日本でも大ヒット作となったハリウッド映画「フォード vs フェラーリ(原題『Le Mans 66』)。その名の通りルマンの絶対的王者だったフェラーリに、大衆車メーカーでしかなかったフォードがレーシングカーを新開発し、これを勝利に導くまでのストーリーが綴られたものでした。伝統ある世界一過酷なレースで総合優勝を勝ち取ったフォードGTマークII (通称 GT40) と同じ華やかな舞台で、実はもう 1 台注目を浴びた存在が今回の主催者展示車両、イソ・グリフォA3Cです。

設計者はあのジウジアーロをして “天才” と言わしめたジョット・ビッザリーニ。彼はフロント・エンジンフェラーリ最後の究極のモデル、フェラーリ GTO の開発リーダーを務めた男でした。その彼がフェラーリを辞し、高級グランドツアラー、イソ・グリフォをベースに純粋な競技車両に仕上げたのが A3/C です。

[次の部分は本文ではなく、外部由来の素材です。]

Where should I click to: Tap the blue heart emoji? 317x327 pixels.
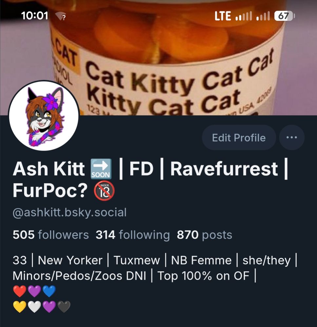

末尾の C はコンペテション (もしくはイタリア語のコルサ) の頭文字。低いフロントに積むエンジンはシボレー・コーヴェット用プッシュロッドV8 5.3ℓをベースにハイチューンを施したものです。

7000 個というリベットを用いて形成された低く美しく、しかも戦闘的なボディは、設計者自らが製作を担当したカロッツェリア・ドローゴに出向き、つきっきりで仕上げたオリジナルに最も忠実な奇跡の個体。

わずか6台が製作されたに過ぎないワークスカーの1台です。

Alpine M63

アルピーヌといえばラリーのイメージが強いものの、創始者ジャン・レデレは サーキットレースにも情熱を燃やしていました。

A110 がデビューしたのと同じ 1963 年、初めてアルピーヌの名を冠したレーシングスポーツがルマンデビューを果たしたことが、何よりそれを雄弁に物語っています。それが M63 でした。

リアに積むエンジンはたったの 996cc 4 気筒。出力はわずか 95bhp に過ぎないのに、最高速は 240km/h に到達。マルセル・ユベールがデザインした空力ボディの賜物といえるでしょう。A110 との共通点はウインドスクリーンのみ。サルトサーキットの長いストレートと高速コーナーに完全に照準を合わせ、徹底的にエアロダイナミクスを磨いたボディの空気抵抗は、この時代にしては驚異的な 0.20 ~ 0.22 を実現しました。

今回オートモビル・カウンシルに展示されるシャシーナンバー 1701 はM63の1 号車。ルマン本戦でこそリタイヤを喫しましたが、テストデイでは同じエンジンを積むライバル、ルネ・ボネより 5 秒も速いラップタイムをマーク、ひと月後に行われたニュルブルクリンク 1000km でデビューウィンを飾った由緒正しき個体です。

FRP ボディによる軽量ライトウェイトの思想はまさしくアルピーヌそのもの。大排気量エンジンのパワーに頼らず、小排気量で効率の高さを限界まで追求する姿勢は、当時のフランス車ならではの特徴、美点と呼べるものです。